18 October 2013

I don't know who he thought he was but I knew him as the best writer out there, at what he did anyway. He was so far ahead of the competition the rest were stuffed with imitators and haters. They all wished they could be like him, write like him, be where he'd been see what he'd seen, but none of them really liked him. Some really hated him and were certain to get their revenge one day and did.

I don't know where I fitted in except he had taken a momentary shine to me, let me into his tiny loft apartment in West London. He was already drunk and stoned when I got there, his thinny chick flitting about disapproving as yet more visitors arrived to goad him on. She especially hated it and would say so out loud in front of everybody whenever he offered to buy everybody dinner, or pay for all the drinks, which he always would once it got to that time of night.

"She doesn't understand," he told me. "All these people took care of me when I had nothing, when I was penniless and sleeping in their beds with them, sometimes four or five of us at a time. No sex. Just sleep. We hardly ever went to bed for years but when we did it was to blackout. Well, she never had that. Doesn't get it. And I hate her for it but what can I do? She took me in, gave me a pad to crash, a semi-permanent abode. I have to balance the crap she thinks with the stuff I know better..."

I nodded, accepted a big water glass of vodka.

He kept talking, playing records, drinking, smoking, listening to his own voice. Some time in, I asked: "Can I see where you work?"

He snickered. "Where I work? Fuck's sake..."

I followed him into the tiny bedroom with the sloping ceiling. There was a double bed and not much else. Then in one narrow corner, a rickety old chair and a tiny, single page desk, on which sat a typewriter, two ashtrays (full) and a box of tippex.

I couldn't believe it. All that stuff, all that colour and fun and fuck you fuckability came from... here?

He read my face and looked faintly embarrassed.

"Yep," he said.

"How do you manage? It must be... quite hard."

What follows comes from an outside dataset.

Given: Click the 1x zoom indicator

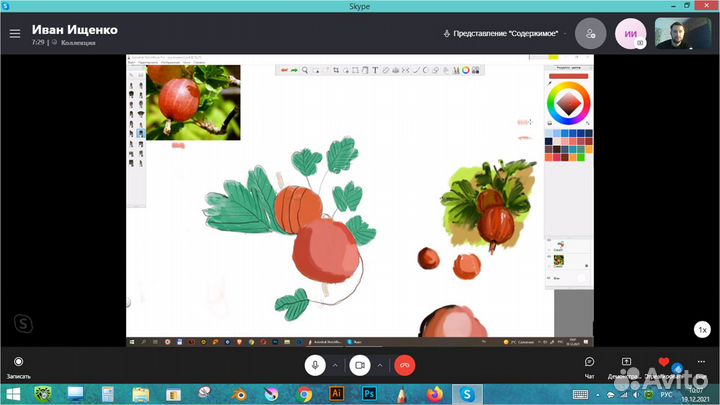Looking at the screenshot, I should pos(702,329).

"Naw," he said. "It's easy." His face fell and his body bent over like a slow hook.

He tottered back into the lounge with the sloping ceiling. We had a competition. Who could find the heaviest song of all time from his collection. We all had a go. I chose Metallica. Joe went for Slayer. Wrong. Pete, who knew him better, tried with 'Sympathy For The Devil' by the Stones. Nearly.

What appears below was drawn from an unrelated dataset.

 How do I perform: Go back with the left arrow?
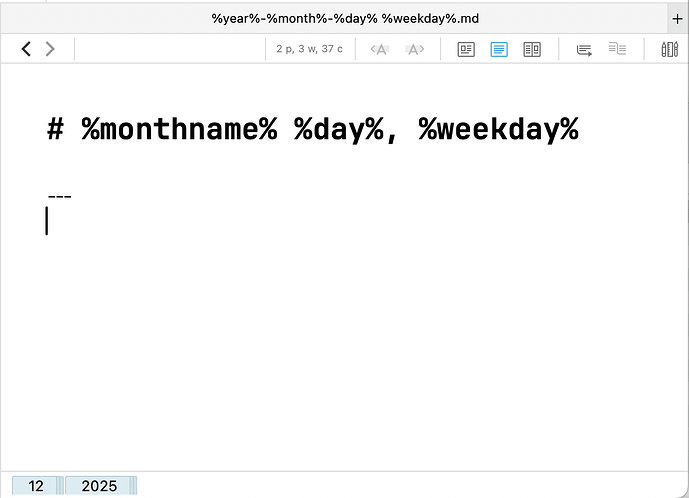(x=27, y=49)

"Turn it down a bit." Thinny Chick piped up. "It's past two in the morning. The neighbours will be going mad..."

He went over, fell over and nearly broke the turntable, rummaged through his piles and piles of records, mostly freebies, except for the good stuff at the back, then finally found it.

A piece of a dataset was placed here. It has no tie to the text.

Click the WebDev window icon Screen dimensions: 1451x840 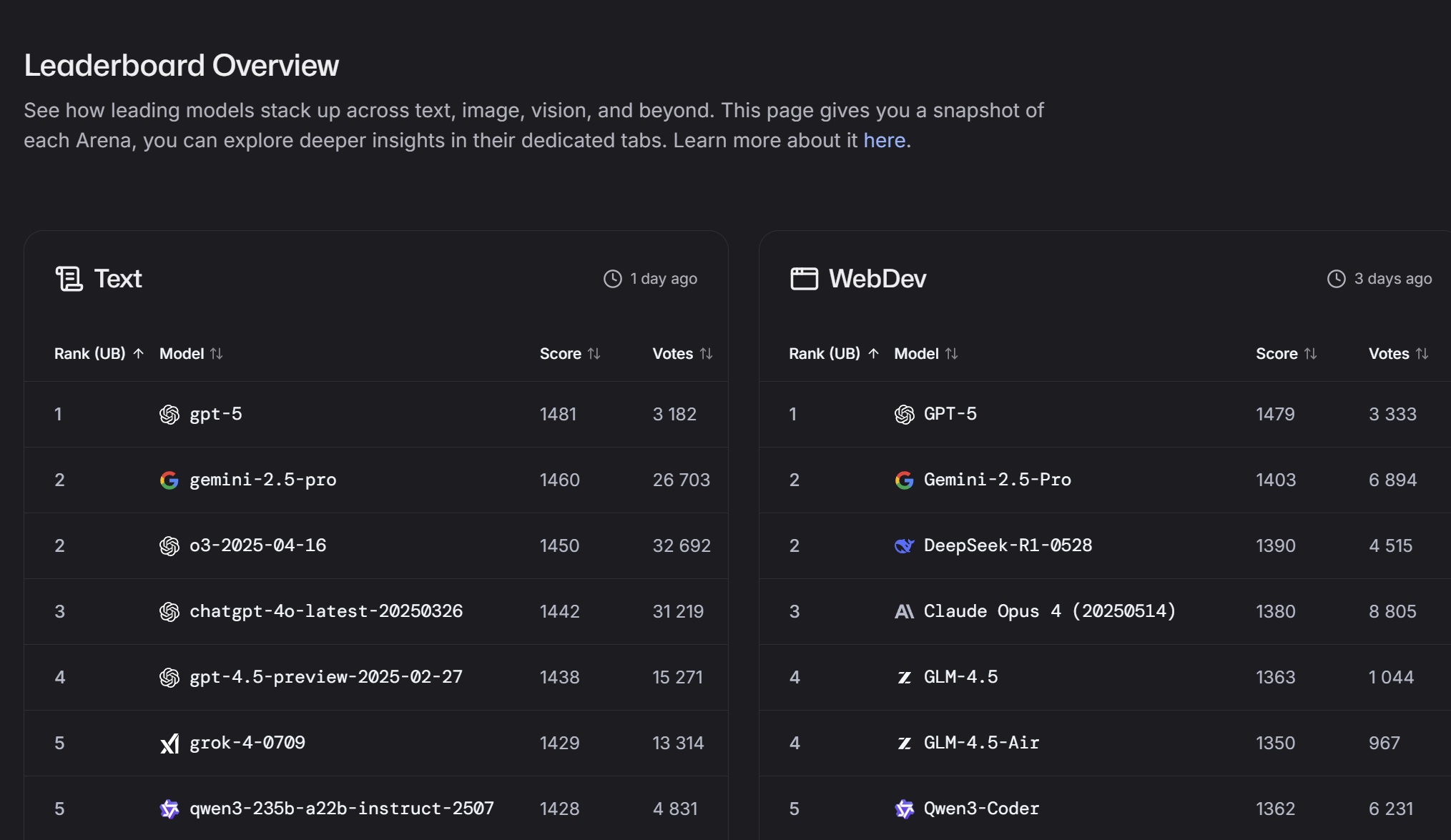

He put it on and turned the volume to maximum. Voices... a small crowd, some laughing... then a voice, like a Lenny Bruce or something. Finally after two or three minutes a piano and bass, drums, a little bitty guitar... oh. Lou Reed's Walk On The Wild Side... only different. It went on, no singing, just Reed talking, telling the audience, how sick he gets of playing the 'hits'... then how the only reason he's going to do it tonight is "not cos I like you but because now I'm not bored with it..."

It went on. Finally he sang one line, then stopped again and went back to the talking, giving them the real story...

"What is this shit?" said Derek. He got up and walked out, went to the tiny bedroom with the sloping ceiling to start another conversation with someone else.

It was like some sort of endurance test. After 16 or 17 minutes there was only me and him and Pete left in the room.

"You really like that?" I asked.

"It's one of my favourite all-time tracks from one of my favourite all-time albums," he said, apparently seriously.

"Definitely heavy," said Pete, smiling through it.

After that things began to wind down. I had to leave, asked if I could use the phone to call a cab. He was still sat there on the dirty white couch, drinking and smoking, talking to himself. He didn't look happy. Who did?